Mustaine now refuses to play the song live due to lyrics referring to the Anti-Christ, and he believes he's "better for it".

==== Track listing versions ====
- United States 7"
1. "Anarchy in the U.K."
2. "Liar"

- United Kingdom 12"
3. "Anarchy in the U.K."
4. "Liar"
5. "502"

- Germany 12"
6. "Anarchy in the U.K."
7. "Good Mourning/Black Friday" (live)
8. "Devil's Island" (live)

====Charts====

| Chart (1988) | Peak position |
|---|---|
| New Zealand (Recorded Music NZ) | 13 |
| UK Singles (Official Charts) | 45 |

===Green Jellÿ===

Green Jellÿ's version of "Anarchy in the U.K." is a parody cover of the original with added Flintstones references. The song originally appeared as "Anarchy in Bedrock" on Green Jellÿ's (then Green Jellö's) Triple Live Möther Gööse at Budokan album. William Hanna and Joseph Barbera initially took offense to this version, and to Green Jellÿ mocking The Flintstones, but they later relented, as this version was featured on the soundtrack to the Flintstones film that was released in 1994.

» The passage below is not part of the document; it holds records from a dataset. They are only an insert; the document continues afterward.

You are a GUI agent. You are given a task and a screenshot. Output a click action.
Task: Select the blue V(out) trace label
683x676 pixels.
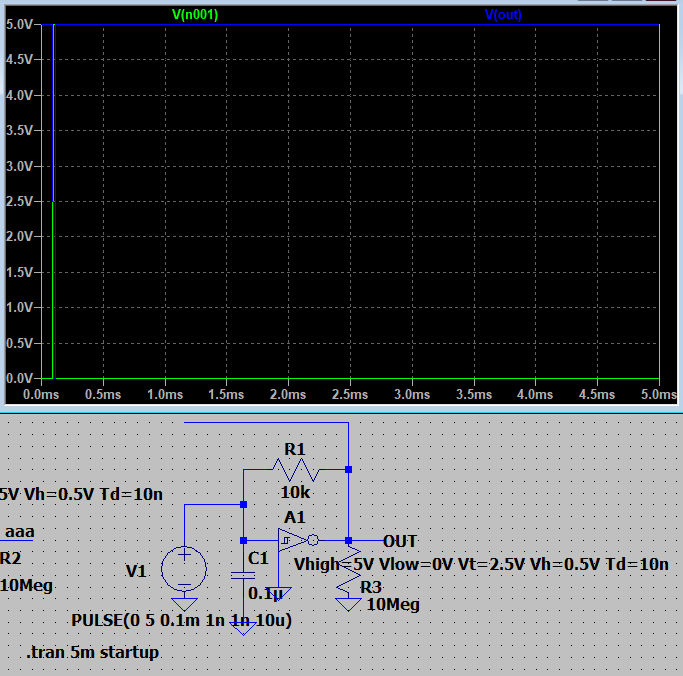click(503, 15)
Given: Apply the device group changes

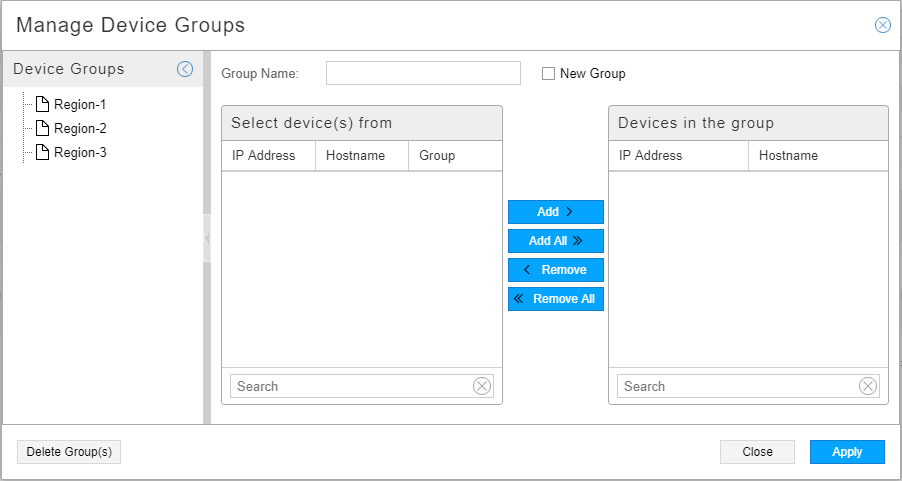Looking at the screenshot, I should 847,452.
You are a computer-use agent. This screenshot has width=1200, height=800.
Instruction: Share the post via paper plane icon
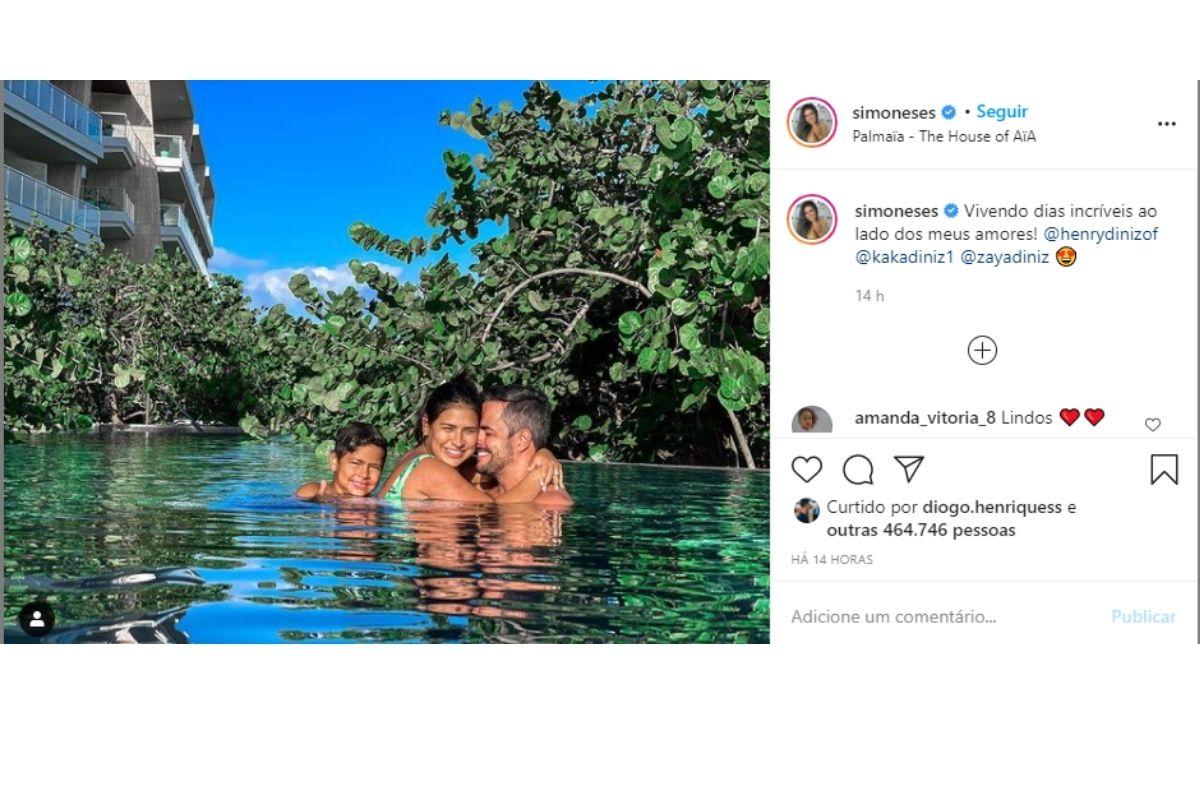point(909,469)
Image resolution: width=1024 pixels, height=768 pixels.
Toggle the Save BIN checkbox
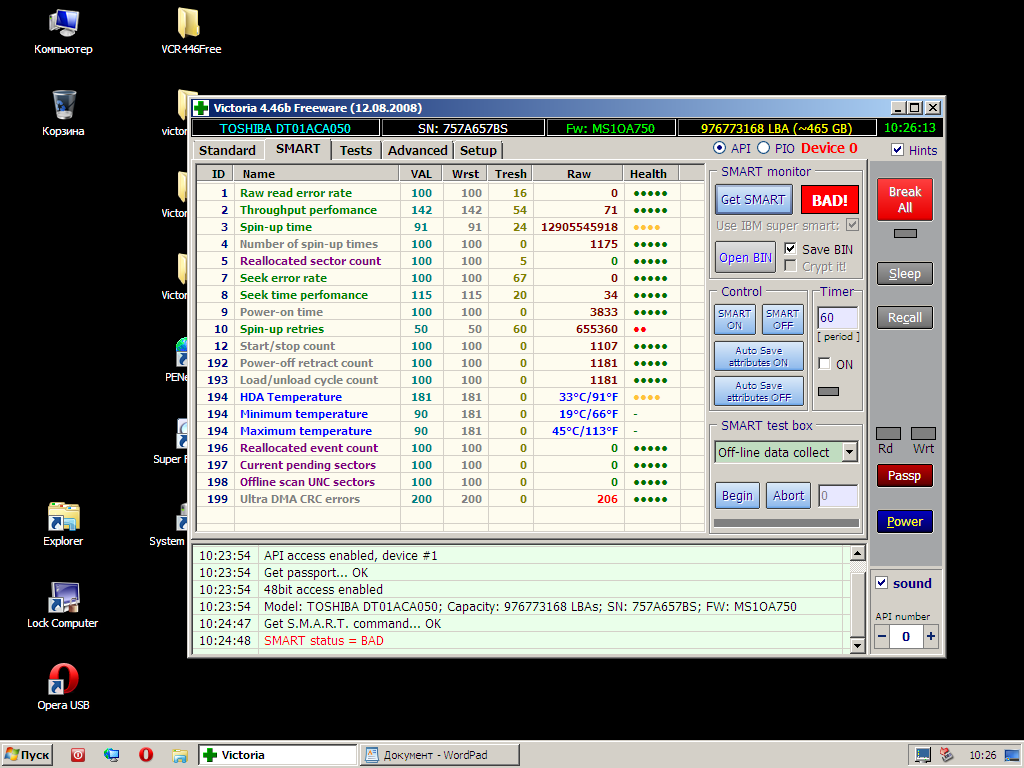point(791,249)
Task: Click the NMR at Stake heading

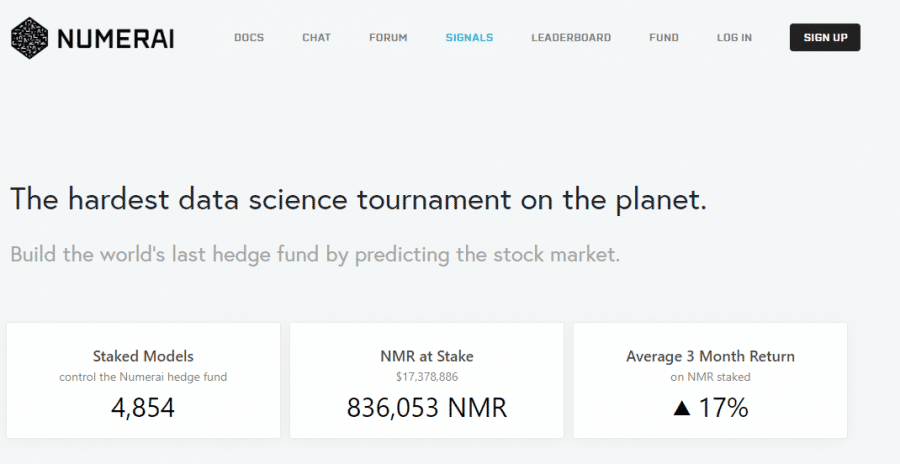Action: [427, 356]
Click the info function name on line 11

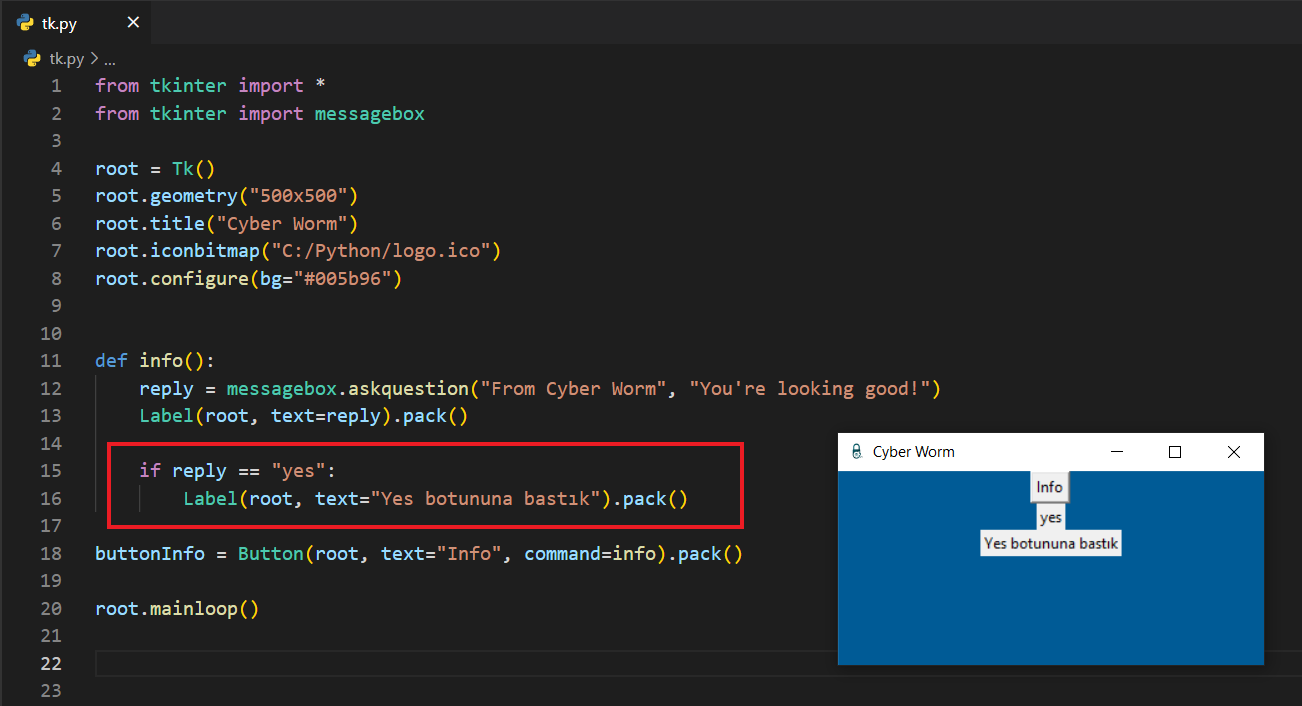click(x=160, y=361)
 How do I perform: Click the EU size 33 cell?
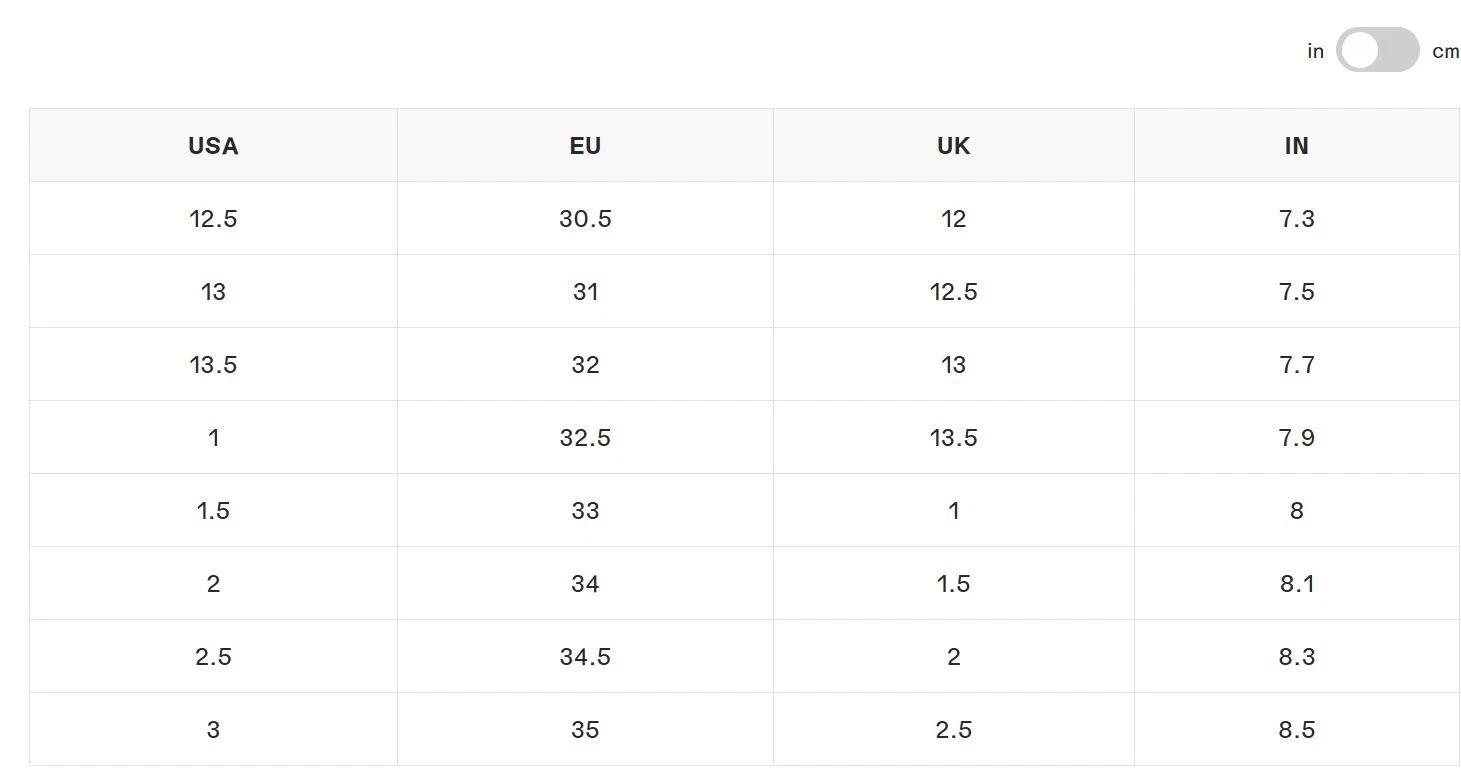(x=585, y=510)
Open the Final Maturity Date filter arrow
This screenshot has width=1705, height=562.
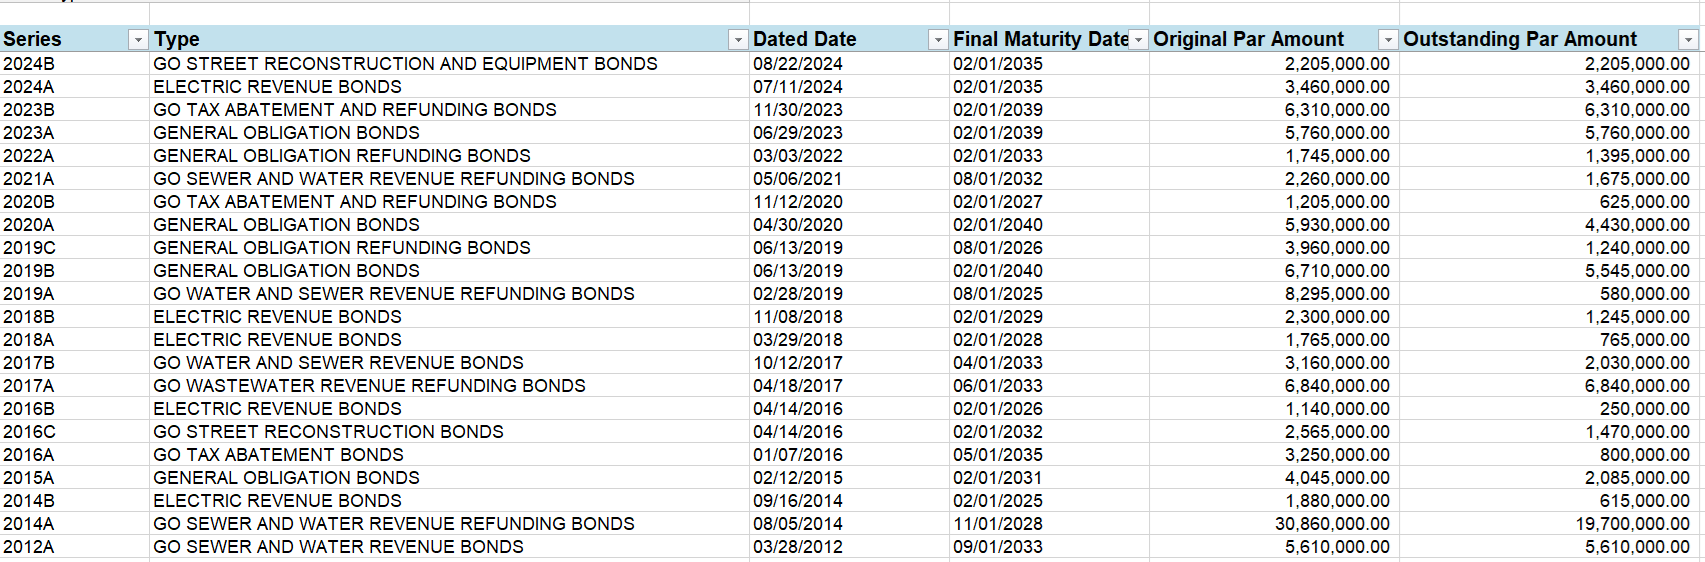1138,40
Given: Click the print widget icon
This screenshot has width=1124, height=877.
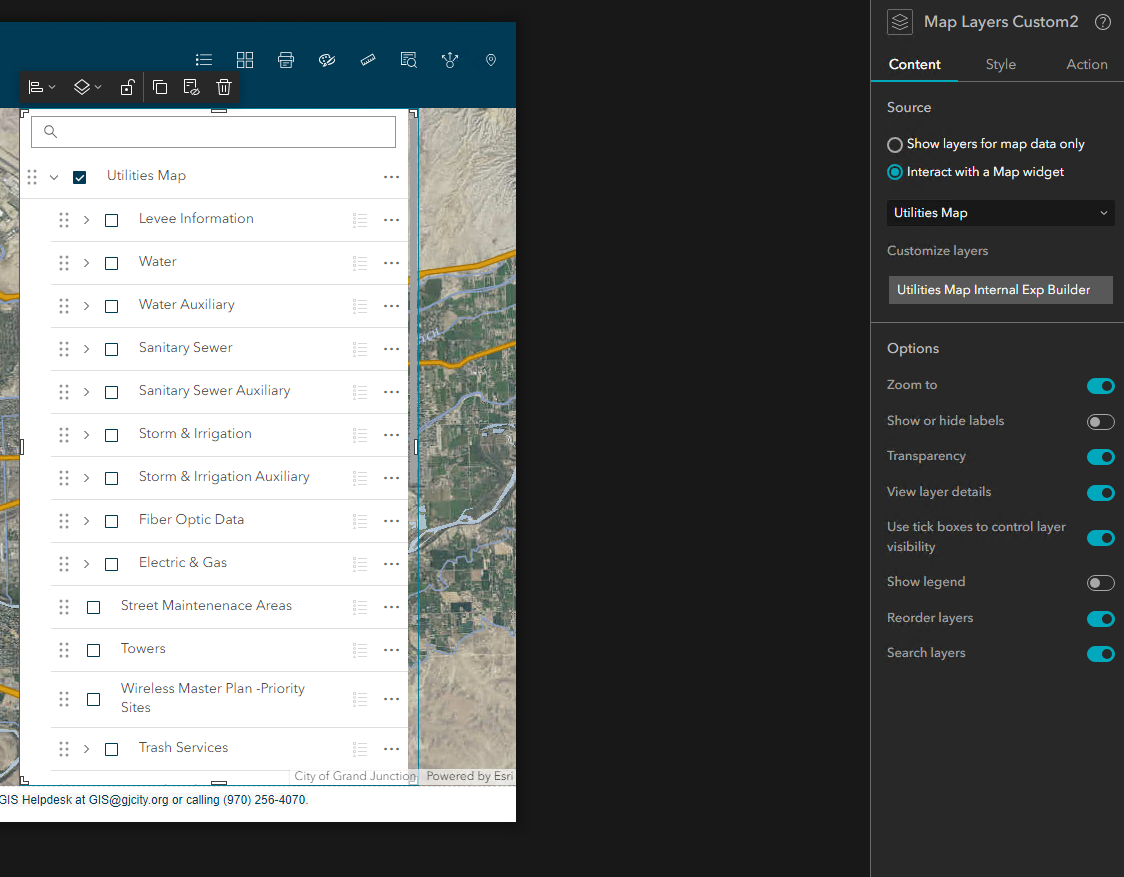Looking at the screenshot, I should click(x=286, y=60).
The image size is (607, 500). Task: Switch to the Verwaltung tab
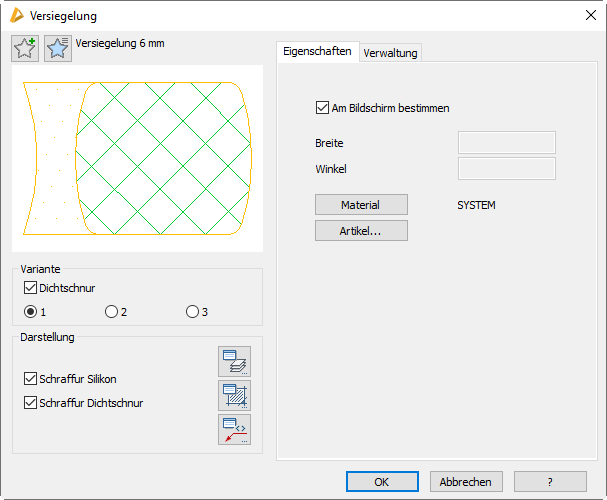click(x=391, y=53)
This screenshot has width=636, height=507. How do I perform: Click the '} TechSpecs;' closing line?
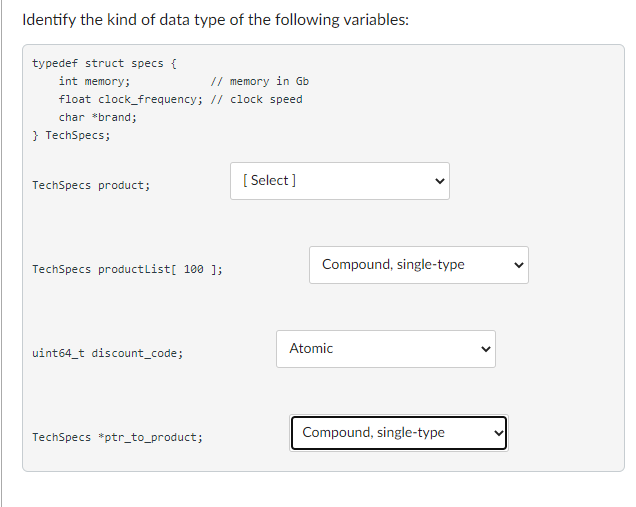[71, 135]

====Critical reception====
Pete Stanton from Smash Hits gave the Green Jellÿ version five out of five, writing, "They've followed the insanity of Three Little Pigs with more madness, littering a great song with "Yabadabadoo"s and an eardrum bursting "Wiiillmmaaaa" at the end. Get into Green Jelly quick before a doctor slips them into strait-jackets, shoves them into a room and locks the door."

====Track listing====
1. "Anarchy in the U.K." – 3:29
2. "Green Jellÿ Theme Song" – 2:15
3. "Three Little Pigs (Blowin Down the House Mix)" – 6:34

====Personnel====
- Danny Carey – drums
- Bill Tutton, Rootin' Bloomquist – bass
- Marc Levinthal, Steven Shenar, Bernie Peaks – guitar
- Bill Manspeaker, Joe Cannizzaro, Gary Helsinger, Greg Raynard, and Maynard James Keenan – vocals
- Kim O'Donnell and Caroline Jester – backup vocals, floor tom drums

===Mötley Crüe===

American heavy metal band Mötley Crüe covered the song on their 1991 compilation album Decade of Decadence, substituting US analogies and organizations in the lyrics for UK ones. It was also their last song with lead singer Vince Neil until 1997's Generation Swine.